Les plus grandes étapes de la construction européenne vont alors régulièrement être promues par la France, en manque de nouvelles inspirations. Faisant le constat d’un affaissement relatif mal adapté à un idéal de grandeur hérité des temps napoléoniens, François Mitterrand avait déjà en tête un nouvel idéal mobilisateur. Il allait instrumentaliser les conséquences nullement alarmantes pour l’économie française des chocs pétroliers afin d’enterrer définitivement l’idéal socialiste. Ce vide idéologique étant insoutenable, il est alors rempli par l’alibi européen. Mitterrand pouvait ainsi affirmer que si « la France est notre patrie, l’Europe est notre avenir ». Première concrétisation de ce projet : l’Acte unique de 1986, où « quatre libertés » fondamentales de circulation (pour les capitaux, les travailleurs, les marchandises et les services) ont été instituées.
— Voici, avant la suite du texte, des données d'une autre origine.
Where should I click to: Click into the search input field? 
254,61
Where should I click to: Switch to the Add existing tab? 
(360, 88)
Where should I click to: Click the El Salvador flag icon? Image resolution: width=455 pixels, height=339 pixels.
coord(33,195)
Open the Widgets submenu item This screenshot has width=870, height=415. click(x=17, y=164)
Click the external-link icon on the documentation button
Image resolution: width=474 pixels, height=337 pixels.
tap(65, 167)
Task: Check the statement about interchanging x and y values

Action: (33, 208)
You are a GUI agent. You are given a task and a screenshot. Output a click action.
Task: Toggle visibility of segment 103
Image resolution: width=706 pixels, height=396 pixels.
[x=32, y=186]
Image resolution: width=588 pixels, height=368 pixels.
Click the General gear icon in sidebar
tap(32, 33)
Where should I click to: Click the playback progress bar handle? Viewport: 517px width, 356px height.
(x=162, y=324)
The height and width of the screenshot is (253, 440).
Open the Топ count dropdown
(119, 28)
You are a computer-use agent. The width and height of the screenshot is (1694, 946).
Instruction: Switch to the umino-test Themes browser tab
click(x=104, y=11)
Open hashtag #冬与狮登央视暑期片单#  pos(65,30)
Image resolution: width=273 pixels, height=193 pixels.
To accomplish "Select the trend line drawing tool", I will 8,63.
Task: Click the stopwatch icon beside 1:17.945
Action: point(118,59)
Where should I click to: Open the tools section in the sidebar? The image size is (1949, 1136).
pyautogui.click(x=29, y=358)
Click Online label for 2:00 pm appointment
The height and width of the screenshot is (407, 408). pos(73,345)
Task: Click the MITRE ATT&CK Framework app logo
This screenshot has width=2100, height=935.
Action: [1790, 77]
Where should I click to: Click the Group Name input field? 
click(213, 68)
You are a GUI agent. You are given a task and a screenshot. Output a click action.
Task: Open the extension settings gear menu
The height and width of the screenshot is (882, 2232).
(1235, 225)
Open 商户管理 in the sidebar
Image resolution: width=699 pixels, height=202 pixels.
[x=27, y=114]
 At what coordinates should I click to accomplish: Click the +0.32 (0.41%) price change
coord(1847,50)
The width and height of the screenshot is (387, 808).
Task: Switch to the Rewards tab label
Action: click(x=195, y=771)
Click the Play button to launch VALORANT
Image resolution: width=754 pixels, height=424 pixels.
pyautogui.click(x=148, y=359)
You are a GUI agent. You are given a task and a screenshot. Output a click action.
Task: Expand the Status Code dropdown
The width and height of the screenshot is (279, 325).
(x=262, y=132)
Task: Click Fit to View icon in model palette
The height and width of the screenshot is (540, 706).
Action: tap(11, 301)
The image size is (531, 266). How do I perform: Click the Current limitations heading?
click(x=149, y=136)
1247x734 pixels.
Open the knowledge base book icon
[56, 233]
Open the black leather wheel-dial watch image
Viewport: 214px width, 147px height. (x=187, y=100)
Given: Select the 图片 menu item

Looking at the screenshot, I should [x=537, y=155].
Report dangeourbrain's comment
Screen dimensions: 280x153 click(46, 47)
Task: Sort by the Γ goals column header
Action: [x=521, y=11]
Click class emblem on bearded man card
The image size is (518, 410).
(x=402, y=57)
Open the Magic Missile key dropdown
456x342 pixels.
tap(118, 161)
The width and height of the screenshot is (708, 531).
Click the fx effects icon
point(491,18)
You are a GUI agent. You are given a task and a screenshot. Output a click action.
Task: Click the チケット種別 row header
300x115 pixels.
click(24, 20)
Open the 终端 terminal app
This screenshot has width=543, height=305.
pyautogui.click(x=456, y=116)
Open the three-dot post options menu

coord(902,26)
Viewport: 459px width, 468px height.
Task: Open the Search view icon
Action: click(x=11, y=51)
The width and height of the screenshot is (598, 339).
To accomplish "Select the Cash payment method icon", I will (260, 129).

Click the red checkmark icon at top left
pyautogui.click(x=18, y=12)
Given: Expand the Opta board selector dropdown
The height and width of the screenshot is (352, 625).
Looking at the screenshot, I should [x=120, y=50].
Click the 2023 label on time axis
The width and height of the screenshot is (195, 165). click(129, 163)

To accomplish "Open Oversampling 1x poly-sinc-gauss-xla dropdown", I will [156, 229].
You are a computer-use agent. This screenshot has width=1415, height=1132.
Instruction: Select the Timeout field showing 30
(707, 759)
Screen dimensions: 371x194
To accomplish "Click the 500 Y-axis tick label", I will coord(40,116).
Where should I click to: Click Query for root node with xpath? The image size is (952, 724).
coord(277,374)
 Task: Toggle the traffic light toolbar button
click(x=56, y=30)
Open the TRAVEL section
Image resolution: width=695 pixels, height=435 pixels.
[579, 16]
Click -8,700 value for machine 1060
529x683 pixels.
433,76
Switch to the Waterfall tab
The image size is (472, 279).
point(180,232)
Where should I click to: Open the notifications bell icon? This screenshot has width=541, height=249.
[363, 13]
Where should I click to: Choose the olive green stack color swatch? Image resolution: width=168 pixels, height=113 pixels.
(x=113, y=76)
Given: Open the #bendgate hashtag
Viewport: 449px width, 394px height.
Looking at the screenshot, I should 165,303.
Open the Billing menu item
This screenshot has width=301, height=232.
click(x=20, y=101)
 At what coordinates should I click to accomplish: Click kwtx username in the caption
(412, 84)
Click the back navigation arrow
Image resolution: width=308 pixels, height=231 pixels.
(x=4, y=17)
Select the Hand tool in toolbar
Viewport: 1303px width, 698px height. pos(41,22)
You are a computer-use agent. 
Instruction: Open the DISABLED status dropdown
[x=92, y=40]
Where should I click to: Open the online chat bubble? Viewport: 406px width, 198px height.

Le « rapport Delors » de 1989 prévoyait les conditions de réussite d’une monnaie unique continentale. Et à l’issue des pourparlers avec Helmut Kohl, qui exprimait quelques réticences, François Mitterrand devait accepter que l’euro devienne un nouveau Deutsche mark – soit une monnaie forte, permettant de lutter contre l’inflation, mais structurellement inadaptée à l’économie française. En parallèle, des programmes de « convergence » drastique devaient être adoptés et les budgets nationaux étroitement contrôlés et surveillés. L’Europe allemande souhaitée par la France était née.
Le rapport de l’Ecole de guerre économique de juin 2023 est formel : la volonté allemande de neutraliser le concurrent industriel français a encouragé un sabotage de la filière nucléaire.
Cet engouement pour le projet européen devait être capable de dépasser les intérêts nationaux des Etats-membres. Du moins, c’est ce qu’espérait la France. La réalité lui a pourtant donné tort, son enthousiasme ayant finalement été fort peu communicatif.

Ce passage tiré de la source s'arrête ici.